Befuddling Hall of Fame Coaches

What a joyous Christmas! Add Bill Parcells to Joe Gibbs- Hall of Fame coaches utterly befuddled by Jeff Garcia. The Eagles’ glorious win over the sorry Dallas Cowboys (see the Dallas Morning News Report Card left) puts them solidly in control of the NFC East. Gosh, it feels just like old times around here. NFC East teams come in, get their butt kicked, and go home wondering just how the Eagles got so much better than them. I’m so glad I never allowed pessimism to keep me from sending in my play-off ticket deposit. Yo! Section 204! I hope you did not make plans for the weekend of January 6th. Apparently, you’ll be needed at the Linc.

I recently got a note crediting me for “never losing faith”. Now, I’m not sure if that is true. First of all, I never thought Philadelphia would be in a position in to win NFC East.
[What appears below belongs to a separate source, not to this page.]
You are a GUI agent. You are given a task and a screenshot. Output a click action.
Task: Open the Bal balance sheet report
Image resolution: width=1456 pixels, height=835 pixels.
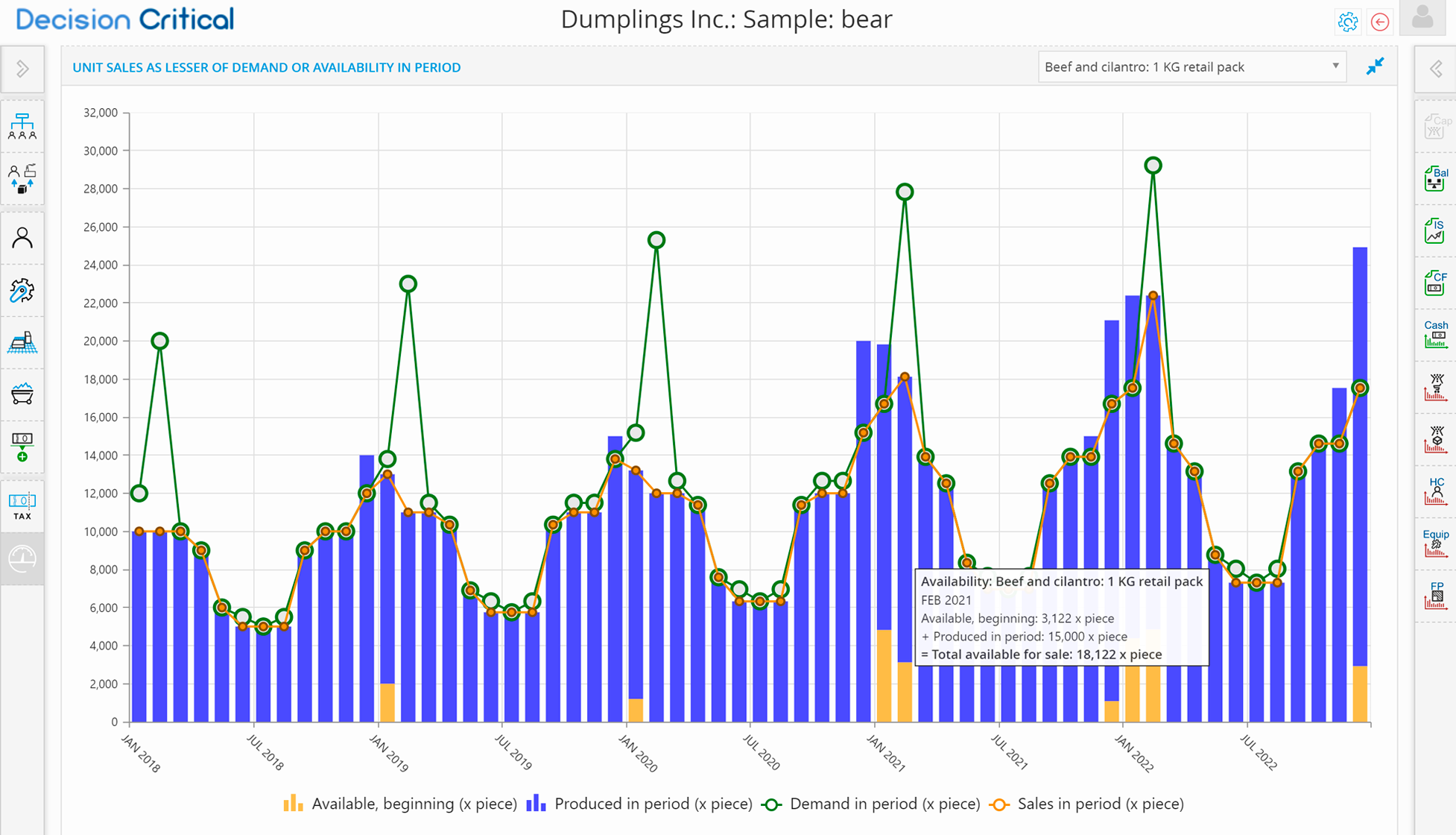(1435, 179)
Pre-season, I predicted this was a nine-win team that, if lucky or some things went right, could make the wild card. Maybe I never lost faith in that; that Philadelphia was not terrible, that they could salvage a decent .500 plus campaign in this year of rebuilding from a disappointing 2005.

But here the Eagles are- a chance to put a darn fine season together, win a play-off game, win a couple. Some of the causation of said resurgence is pretty obvious: after swinging and missing badly at the back-up quarterback in 2005, they connected with Jeff Garcia, the NFC is not very good (perhaps not as bad as advertised though), and the NFC East came back more than a little (the Giants in particular).
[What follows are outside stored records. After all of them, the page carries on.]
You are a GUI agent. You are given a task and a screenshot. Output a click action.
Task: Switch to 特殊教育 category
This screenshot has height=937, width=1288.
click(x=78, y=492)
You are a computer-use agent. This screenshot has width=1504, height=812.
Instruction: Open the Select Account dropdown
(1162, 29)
Some people point to the “damn it, run the ball Andy” argument. As usual, I’m dubious. Clearly, Philadelphia is running the ball more. And, if my first argument for lots of passing is that every running play takes the ball out of Donovan McNabb’s, the best player, hands- then the important corollary is now every pass potentially takes the ball out of Brian Westbrook’s hands. But come on. The run-pass mix is exactly 50-50 over the past three games. Factor in Garcia’s dozen scrambles, a handful of kneel downs to run the clock out, and Garcia is leaving the huddle with a lot closer to 60% passes than 50% for the plays that count. The Eagles have moved the clock running the ball, shortened some games, squeezed some late minutes off the clock. And successful rushing does that. But the Eagles are also not scoring more points now than before.
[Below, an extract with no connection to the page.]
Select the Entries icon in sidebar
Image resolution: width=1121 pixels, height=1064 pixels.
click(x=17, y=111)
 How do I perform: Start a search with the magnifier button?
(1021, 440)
I would actually use the recent success running the football to point out another reason for the Eagles’ recent success. The offensive line is so much better than last year. In the line’s interior, Jackson and Herremans might not be better than the guys they replaced- but they are younger- and probably consequently healthier. Add that to the miraculously healthy year the rest of the line has had- Runyan and Thomas were immobile or out most of last year, now they are playing darn well. Healthy tackles playing well, plus healthy interior playing competently, with a Pro-Bowl bound Andrews, means an offensive line improving as the guys across from them are being grinded down by the NFL season.

That extends to the defense too. When you introduce a plethora of first contract guys into your front seven, you trade experience for health. And the Eagles have a healthy front seven. The Eagles defensive tackles aren’t better now than they were in, say, week six. But they are healthy, they are out there playing, as the ravages of the NFL season deplete the guys across from them too. Or, for another example, Omar Gaither isn’t a good outside LB- but he’s fresh and healthy- and that moves him up a notch.

In fact, the Eagles are collecting the dividend of playing a lot of young guys last year. They moved a lot of banged up veterans who weren’t out there at 100%, or at all, for less established talent that actually get out there. The Eagles have entered December a lot fresher and healthier than the teams that elected to not play lots of young guys (again, see the Giants in particular). Other than Kearse and McNabb, two big subtractions, the Eagles are totally whole on both sides of the ball. And in December, a big part of who wins, who improves off October/November, is a function of who you can and can’t dress.